Grief journaling is a way to purposefully give your heart time to express the varied emotions you are feeling about your loss.
Often it seems easier to stuff the feelings in order to take care of daily responsibilities. This can especially be true several months or even years after a significant loss. The world around us doesn't wait for us to finish grieving. There are children to raise, assignments to complete at work or school (or maybe both), the house and car need repairs. There can be so many needs calling for our attention.
After a while we may appear on the outside like we're doing okay, but we still feel an emptiness or numbness inside. You wonder if you'll ever truly be happy again.
You may notice that your coping mechanisms either aren't working as well anymore to help you avoid the pain. Compulsive behaviors may be causing additional problems in your life and relationships.

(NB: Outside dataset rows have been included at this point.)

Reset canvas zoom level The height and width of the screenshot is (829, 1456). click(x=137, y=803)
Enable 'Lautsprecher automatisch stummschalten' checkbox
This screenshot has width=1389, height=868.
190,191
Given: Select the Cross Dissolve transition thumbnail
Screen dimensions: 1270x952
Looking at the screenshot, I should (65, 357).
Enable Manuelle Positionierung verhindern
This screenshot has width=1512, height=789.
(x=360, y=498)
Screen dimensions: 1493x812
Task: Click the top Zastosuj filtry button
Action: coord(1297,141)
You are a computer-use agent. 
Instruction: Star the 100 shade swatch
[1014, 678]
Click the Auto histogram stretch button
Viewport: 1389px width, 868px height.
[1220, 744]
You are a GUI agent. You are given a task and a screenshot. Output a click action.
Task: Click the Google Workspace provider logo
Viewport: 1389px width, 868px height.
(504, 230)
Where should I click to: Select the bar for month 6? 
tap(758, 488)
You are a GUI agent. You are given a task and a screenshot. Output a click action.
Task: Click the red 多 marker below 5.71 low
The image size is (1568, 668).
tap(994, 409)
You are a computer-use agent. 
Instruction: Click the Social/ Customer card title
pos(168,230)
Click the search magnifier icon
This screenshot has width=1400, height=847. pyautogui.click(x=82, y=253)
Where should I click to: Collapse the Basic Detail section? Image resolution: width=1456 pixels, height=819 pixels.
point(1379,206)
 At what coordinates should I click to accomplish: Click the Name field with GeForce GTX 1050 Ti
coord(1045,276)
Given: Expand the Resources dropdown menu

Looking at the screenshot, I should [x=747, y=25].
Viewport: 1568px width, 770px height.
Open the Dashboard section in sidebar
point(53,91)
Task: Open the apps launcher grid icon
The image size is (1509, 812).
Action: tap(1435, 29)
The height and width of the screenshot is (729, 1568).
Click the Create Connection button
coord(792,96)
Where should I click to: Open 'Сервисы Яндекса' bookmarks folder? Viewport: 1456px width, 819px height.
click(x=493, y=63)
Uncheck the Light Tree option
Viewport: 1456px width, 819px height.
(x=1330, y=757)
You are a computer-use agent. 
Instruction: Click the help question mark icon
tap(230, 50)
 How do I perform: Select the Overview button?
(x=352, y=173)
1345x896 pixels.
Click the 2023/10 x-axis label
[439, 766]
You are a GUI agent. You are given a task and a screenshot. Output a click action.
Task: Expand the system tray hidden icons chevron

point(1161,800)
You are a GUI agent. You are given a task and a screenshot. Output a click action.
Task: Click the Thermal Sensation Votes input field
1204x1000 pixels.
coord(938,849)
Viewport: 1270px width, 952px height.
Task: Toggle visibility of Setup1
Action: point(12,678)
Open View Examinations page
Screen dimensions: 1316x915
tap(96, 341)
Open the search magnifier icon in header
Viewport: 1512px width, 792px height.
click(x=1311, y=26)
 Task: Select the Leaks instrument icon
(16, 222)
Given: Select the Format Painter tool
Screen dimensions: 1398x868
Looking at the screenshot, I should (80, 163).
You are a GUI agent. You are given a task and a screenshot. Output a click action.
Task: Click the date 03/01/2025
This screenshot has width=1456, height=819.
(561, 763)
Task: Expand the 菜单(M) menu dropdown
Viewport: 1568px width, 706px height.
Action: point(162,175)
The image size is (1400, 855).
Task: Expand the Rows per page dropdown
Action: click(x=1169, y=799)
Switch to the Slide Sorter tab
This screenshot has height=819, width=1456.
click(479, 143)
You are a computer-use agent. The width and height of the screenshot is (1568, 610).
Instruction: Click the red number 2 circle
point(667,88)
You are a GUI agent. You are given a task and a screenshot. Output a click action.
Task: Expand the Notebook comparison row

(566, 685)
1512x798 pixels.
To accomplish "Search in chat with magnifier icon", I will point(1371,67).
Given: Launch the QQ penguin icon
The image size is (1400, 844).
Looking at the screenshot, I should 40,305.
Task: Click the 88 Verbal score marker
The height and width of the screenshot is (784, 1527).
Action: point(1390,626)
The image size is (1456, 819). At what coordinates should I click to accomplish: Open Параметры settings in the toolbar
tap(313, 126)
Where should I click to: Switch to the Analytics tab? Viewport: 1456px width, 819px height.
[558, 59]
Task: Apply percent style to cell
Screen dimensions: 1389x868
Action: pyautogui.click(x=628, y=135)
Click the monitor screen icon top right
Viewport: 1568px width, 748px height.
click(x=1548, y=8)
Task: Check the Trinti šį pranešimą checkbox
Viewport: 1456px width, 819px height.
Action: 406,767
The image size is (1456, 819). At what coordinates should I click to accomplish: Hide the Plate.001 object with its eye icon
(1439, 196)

Or it could be, you simply recognize the need to care for your soul during this time of sorrow.
In any case, writing may be a way for you to release some pain, fears, anger, anxiety, and sorrow that you have been carrying for a long time. Researches have demonstrated that writing about feelings can help people feel better emotionally, and even physically reduce pain and stress when practiced as a consistent habit.
Some common difficulties with journaling may include:
Challenge: Concern about flooding of emotion
1. Set a timer for 15 minutes or 30 minutes depending on what you can tolerate. Write for only that amount of time and stop.
2. Use lists in your journal. More structure will help to contain the emotion.